A ausência, cada vez mais frequente, de respeito às mulheres é decorrência de um padrão comportamental replicado ao longo das gerações. E a razão disso acontecer é simples. A objetificação não só silenciou a mulher, como obstaculizou a sua participação social em pé de igualdade com os homens. Assim, eles não precisavam dividir os espaços de poder com as mulheres.

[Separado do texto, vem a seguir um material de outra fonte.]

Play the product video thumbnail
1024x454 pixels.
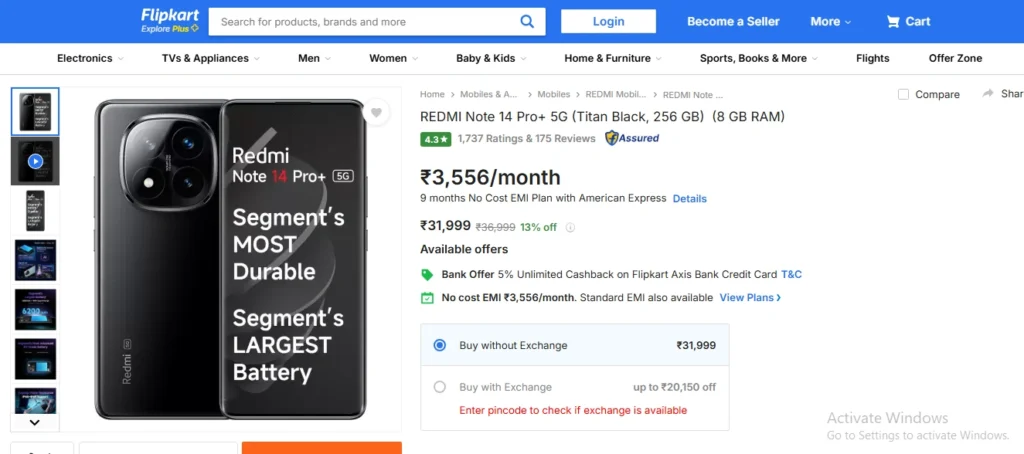click(35, 161)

Diante desse processo de lançá-las à condição de objeto, de coisa, eles puderam garantir o seu status quo na sociedade. Contudo, essa realidade veio sofrendo transformações profundas ao longo do tempo. Lenta e gradativamente, as mulheres vêm se apropriando do seu protagonismo, da sua identidade, e ampliando a sua participação na dinâmica do mundo.

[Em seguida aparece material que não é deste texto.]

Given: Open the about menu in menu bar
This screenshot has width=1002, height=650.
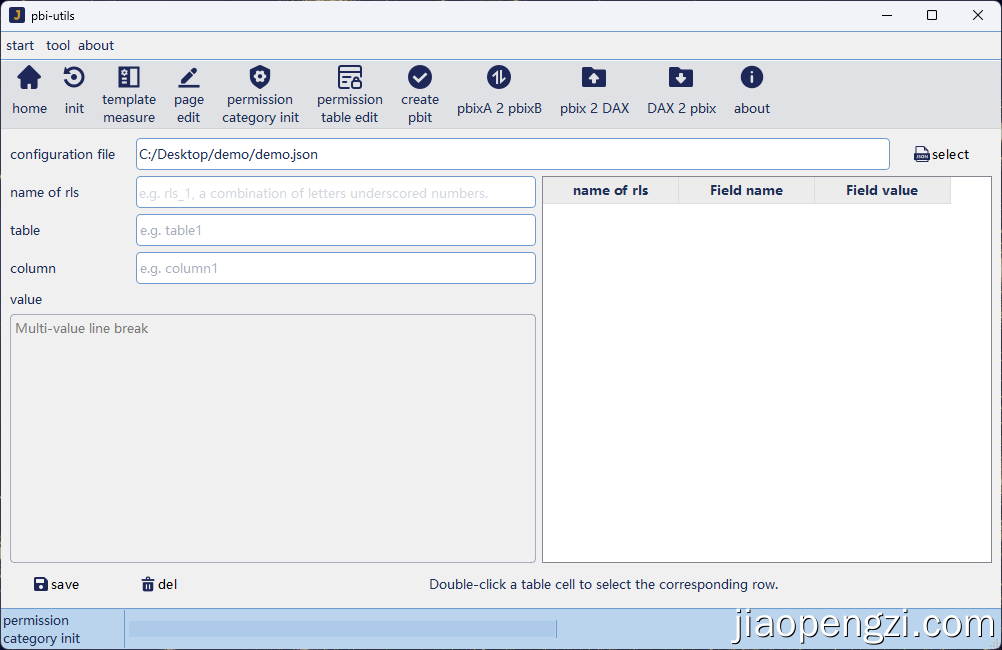Looking at the screenshot, I should pos(96,45).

Acontece que esse processo não chegou distante das tensões e das insatisfações masculinas. Aceitar tais mudanças parece incômodo demais para muitos. De modo que o desrespeito ganhou contornos mais exacerbados, em plena contemporaneidade. Tudo o que as mulheres se propõem a realizar é submetido a um nível de escrutínio público, altamente extenuante. Há sempre um senão. Elas dificilmente são reconhecidas no seu talento, na sua competência, na sua capacidade.

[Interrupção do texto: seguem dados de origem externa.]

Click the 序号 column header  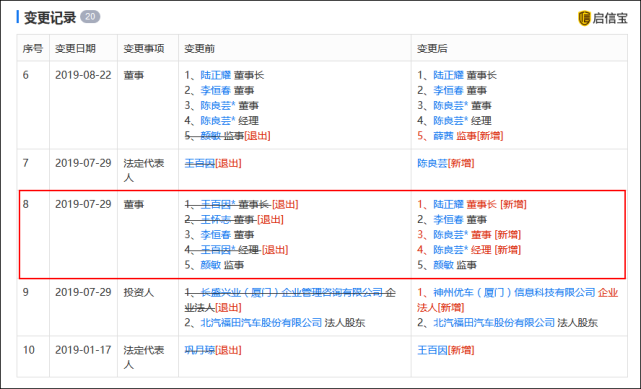click(x=33, y=49)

E para isso, são utilizadas estratégias diversas de invisibilidade, de desqualificação, de inferiorização, de preconceito. Como se pudessem construir justificativas que ofuscassem quaisquer possibilidades de contestação por desrespeito. Ora, o desrespeito não se apaga dos contextos. Ele não desaparece por mera justificativa. Porque ele se multiplica indiscriminadamente na sociedade. São milhares de casos por dia.

Não é à toa que o assédio moral, sexual e/ou psicológico, nos mais diferentes ambientes da sociedade, dão materialidade ao desrespeito às mulheres. O que significa que, apesar de todos os seus esforços e lutas para se tornarem protagonistas da sua história, na verdade, elas permanecem tão objetificadas quanto no tempo das cavernas. Sim, porque as violências contemporâneas não são menos ofensivas e brutais.

Infelizmente, “Temos um mundo cheio de mulheres que não conseguem respirar livremente porque estão condicionadas demais a assumir formas que agradem aos outros” (Chimamanda Ngozi Adichie). Em uma tentativa desesperada de evitar o desrespeito e suas terríveis consequências. Contudo, isso não adianta. Nem tampouco muda o fato de que “A pessoa mais qualificada para liderar não é a pessoa fisicamente mais forte. É a mais inteligente, a mais culta, a mais criativa, a mais inovadora. E não existem hormônios para esses atributos” (Chimamanda Ngozi Adichie).

Ah, não se engane em pensar que o desrespeito só chega pelas mãos dos homens! O desrespeito também aponta para a falta de sororidade, ou seja, o sentimento que une mulheres por uma rede de solidariedade, empatia, proteção e companheirismo. Muitas não se dão conta de que “A linguagem é o repositório de nossos preconceitos, de nossas crenças, de nossos pressupostos” (Chimamanda Ngozi Adichie), e saem, por aí, legitimando o discurso de certos homens.

Por isso, o melhor presente para uma mulher é o respeito. 365 dias por ano. Um respeito comunicado em atos e palavras. Um respeito que abraça, que acolhe, que a faz sentir importante. Um respeito que nutre as suas emoções e sentimentos. Lembre-se de que “Nada é mais depreciável que o respeito baseado no medo” (Albert Camus). Já dizia Santo Agostinho, “Na essência somos iguais, nas diferenças nos respeitamos”; visto que, não há razão para não ser assim.